→ PROBLEM DETAILS: List the lines of this listing that hold the word "each".

→ DATASET RECORDS:
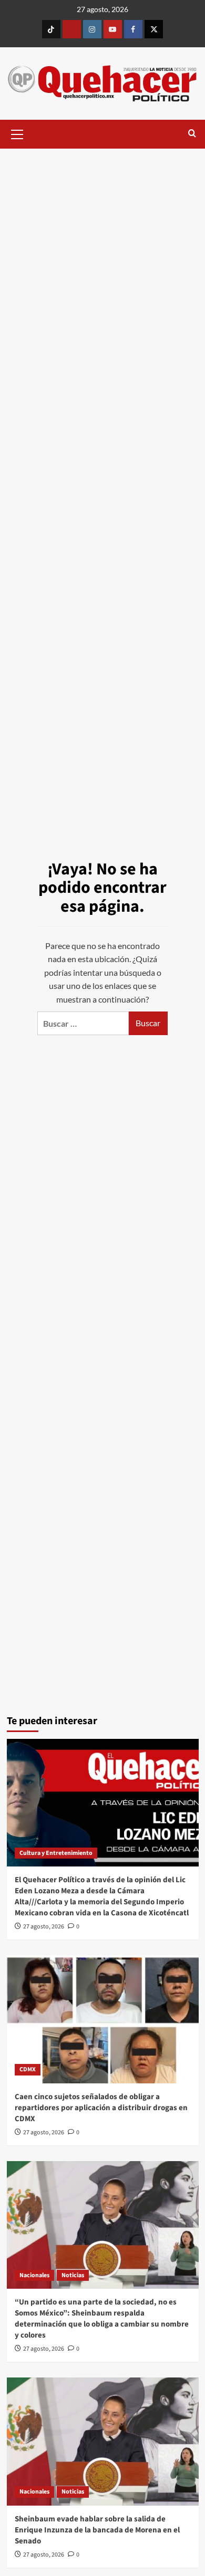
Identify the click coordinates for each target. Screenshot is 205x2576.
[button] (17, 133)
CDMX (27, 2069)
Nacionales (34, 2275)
...
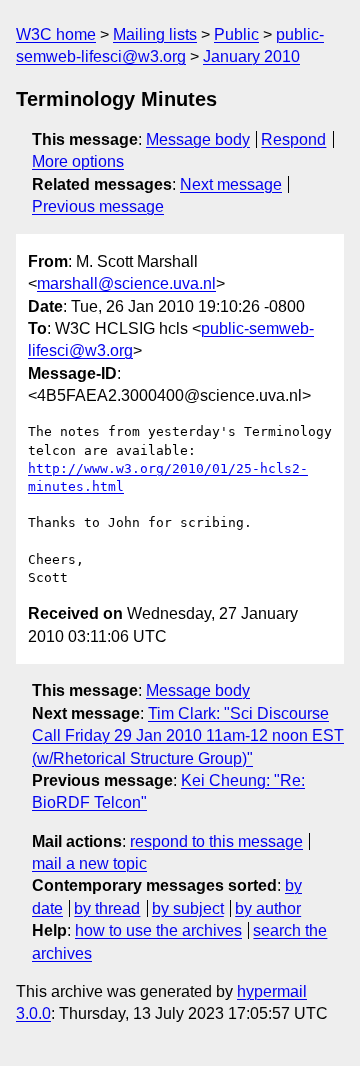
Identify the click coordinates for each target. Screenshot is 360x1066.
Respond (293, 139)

→ ANSWER TO THIS TASK:
Identify the click coordinates for each target. Screenshot is 205x2576.
Identify the click coordinates for each target. Screenshot is 360x1066.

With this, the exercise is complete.